他絕對和阿玖很親密,親密到同住一個房間,可能也是和自己一樣,照料着她的起居……
她身邊永遠不缺這種男人。
一想到這個,它徑直鑽入被窩裏,被子大蓋過頭,整個人悶在裏面,隔絕外界所有視線,氣惱地蜷縮成一團。
薇佩爾本來想着她一過來問“這是什麽回事”,就把準備好的問題說出,但也許是這幾天的經歷太過耗費心神,一回到有她在的安全環境中,它居然不知不覺合上了雙眼,昏睡了過去。
一醒來,已經是擁有刺目陽光的早晨,它還聽到了樓下來往住客的喧嚣聲,吵得它額頭突突跳。

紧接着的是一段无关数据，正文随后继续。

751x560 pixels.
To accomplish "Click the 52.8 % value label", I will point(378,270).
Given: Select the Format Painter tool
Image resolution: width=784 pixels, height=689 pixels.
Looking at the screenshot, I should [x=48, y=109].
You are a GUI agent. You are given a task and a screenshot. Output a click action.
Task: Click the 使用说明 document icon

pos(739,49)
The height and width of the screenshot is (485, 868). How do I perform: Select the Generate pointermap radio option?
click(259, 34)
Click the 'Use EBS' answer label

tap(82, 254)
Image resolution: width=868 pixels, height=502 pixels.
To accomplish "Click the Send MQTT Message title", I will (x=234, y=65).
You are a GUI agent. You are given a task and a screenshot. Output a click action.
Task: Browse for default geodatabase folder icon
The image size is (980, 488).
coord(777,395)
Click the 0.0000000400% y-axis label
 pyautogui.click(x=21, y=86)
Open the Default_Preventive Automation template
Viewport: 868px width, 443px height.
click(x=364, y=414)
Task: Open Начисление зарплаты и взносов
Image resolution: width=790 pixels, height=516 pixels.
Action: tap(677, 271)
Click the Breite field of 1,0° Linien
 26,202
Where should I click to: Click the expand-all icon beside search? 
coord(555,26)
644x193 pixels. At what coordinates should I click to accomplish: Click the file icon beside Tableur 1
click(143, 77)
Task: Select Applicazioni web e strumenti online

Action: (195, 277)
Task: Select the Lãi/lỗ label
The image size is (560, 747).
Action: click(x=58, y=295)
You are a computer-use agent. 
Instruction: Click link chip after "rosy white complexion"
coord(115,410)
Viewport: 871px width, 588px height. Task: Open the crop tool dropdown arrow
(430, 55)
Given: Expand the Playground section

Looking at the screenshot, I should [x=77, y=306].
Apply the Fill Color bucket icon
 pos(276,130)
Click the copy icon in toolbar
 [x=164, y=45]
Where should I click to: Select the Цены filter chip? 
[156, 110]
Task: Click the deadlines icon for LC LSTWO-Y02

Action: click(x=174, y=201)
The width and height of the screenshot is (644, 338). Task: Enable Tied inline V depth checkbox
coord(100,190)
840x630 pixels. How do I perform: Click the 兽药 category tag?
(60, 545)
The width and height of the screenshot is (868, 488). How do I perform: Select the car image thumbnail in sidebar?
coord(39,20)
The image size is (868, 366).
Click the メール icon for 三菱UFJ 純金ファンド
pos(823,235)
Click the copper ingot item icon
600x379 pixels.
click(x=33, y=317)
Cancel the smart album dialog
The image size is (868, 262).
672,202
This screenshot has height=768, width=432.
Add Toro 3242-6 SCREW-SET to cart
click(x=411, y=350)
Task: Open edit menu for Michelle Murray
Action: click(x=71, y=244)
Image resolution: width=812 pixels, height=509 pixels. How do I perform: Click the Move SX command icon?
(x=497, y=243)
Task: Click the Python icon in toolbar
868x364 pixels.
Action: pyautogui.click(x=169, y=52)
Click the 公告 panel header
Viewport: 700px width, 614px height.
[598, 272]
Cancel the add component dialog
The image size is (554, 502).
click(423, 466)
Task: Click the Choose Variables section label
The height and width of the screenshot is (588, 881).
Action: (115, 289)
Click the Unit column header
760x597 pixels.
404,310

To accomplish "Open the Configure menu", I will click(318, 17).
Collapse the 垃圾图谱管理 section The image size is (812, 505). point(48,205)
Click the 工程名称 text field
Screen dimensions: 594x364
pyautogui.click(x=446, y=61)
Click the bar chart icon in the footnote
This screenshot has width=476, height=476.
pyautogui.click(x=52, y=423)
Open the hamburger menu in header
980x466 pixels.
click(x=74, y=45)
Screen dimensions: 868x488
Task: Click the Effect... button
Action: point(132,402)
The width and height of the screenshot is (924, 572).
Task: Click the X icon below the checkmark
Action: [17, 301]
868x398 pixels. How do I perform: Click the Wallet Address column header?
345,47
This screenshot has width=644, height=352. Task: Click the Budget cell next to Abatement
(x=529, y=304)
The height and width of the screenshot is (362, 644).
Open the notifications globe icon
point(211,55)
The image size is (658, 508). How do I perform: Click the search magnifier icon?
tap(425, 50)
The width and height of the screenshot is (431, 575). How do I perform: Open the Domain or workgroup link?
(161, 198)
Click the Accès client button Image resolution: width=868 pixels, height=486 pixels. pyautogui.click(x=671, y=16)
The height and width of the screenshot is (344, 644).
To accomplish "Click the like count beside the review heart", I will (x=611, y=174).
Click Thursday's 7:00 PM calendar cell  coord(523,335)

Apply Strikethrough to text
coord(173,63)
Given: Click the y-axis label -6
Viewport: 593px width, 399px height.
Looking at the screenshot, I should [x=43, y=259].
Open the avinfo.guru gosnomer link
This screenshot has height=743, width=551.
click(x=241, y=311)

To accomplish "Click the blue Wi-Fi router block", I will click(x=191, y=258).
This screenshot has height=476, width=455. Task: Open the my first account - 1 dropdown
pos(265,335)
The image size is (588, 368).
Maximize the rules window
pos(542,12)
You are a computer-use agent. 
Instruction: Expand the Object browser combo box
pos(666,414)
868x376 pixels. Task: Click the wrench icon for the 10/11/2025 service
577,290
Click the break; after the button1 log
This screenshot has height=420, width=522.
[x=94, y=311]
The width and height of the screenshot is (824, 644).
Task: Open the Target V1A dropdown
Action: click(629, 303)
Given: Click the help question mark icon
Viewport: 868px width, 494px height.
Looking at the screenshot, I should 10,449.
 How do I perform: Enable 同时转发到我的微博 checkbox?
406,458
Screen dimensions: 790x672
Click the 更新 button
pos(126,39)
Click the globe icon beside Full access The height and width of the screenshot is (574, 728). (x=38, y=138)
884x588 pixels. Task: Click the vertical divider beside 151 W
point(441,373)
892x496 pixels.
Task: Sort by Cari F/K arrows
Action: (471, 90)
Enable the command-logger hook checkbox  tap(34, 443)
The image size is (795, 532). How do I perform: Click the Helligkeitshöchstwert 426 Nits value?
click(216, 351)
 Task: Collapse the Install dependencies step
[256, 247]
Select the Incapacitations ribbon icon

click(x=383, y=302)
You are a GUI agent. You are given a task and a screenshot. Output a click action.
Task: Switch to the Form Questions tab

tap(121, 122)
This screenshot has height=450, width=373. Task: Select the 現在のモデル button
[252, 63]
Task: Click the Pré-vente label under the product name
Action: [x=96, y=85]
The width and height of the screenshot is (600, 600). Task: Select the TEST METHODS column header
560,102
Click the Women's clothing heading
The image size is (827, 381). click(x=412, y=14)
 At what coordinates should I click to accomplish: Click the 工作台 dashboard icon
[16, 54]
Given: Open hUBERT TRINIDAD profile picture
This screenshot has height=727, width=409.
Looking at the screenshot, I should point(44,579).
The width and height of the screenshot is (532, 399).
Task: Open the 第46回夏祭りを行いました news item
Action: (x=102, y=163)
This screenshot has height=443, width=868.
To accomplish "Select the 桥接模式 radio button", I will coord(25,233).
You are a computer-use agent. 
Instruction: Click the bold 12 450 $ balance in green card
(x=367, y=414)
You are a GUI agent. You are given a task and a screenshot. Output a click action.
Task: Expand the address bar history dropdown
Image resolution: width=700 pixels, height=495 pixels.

放松過後的一夜,薇佩爾渾身酸痛,此刻更是眼睛浮腫,睜開都吃力。
熟悉的腳步聲傳來,它更是緊張得一手扯緊着粗糙的被子,一手捂臉,害怕她見到自己狼狽的模樣。
它聽到岑玖的聲音隔着被褥傳來,悶悶的:“薇佩爾,身體感覺好些了嗎?”
“我想再睡一會……”它支支吾吾地用賴床當借口。
熟知它要不不睡,要不一睡就有起床氣,岑玖摸摸另一邊也賴床不走趴在床上的毛茸茸:“那我讓小花看着你,我和阿利庫一會帶早餐上來。”
“知道了……”
薇佩爾拖長尾音回應的一瞬,它突然感應到了什麽,眼瞳擴大,顧不上維護顏面,一把掀開被子,沖還開着通風換氣的窗戶提高聲量大喊:“快關窗!”
“砰!”
話音剛落,阿利庫已到沖至窗邊合上厚重的木制窗頁,将裏外兩層窗頁接連栓緊。
岑玖比這兩個感知靈敏的角色慢一拍,但聽到薇佩爾的話,也第一視角到露臺那邊關上窗。
窗戶關上前一瞬,她接着二樓的視野見到了天際線正在快速蔓延過來的昏暗烏青。
天氣說變就變,沙塵暴來了。
樓下與街道的蔭沙鎮居民顯然也慢一拍感知到了此時,扯着嗓子提醒彼此,有條不紊地進入室內緊閉門窗。
“咚咚——”不到半分鐘,客房的門被敲響。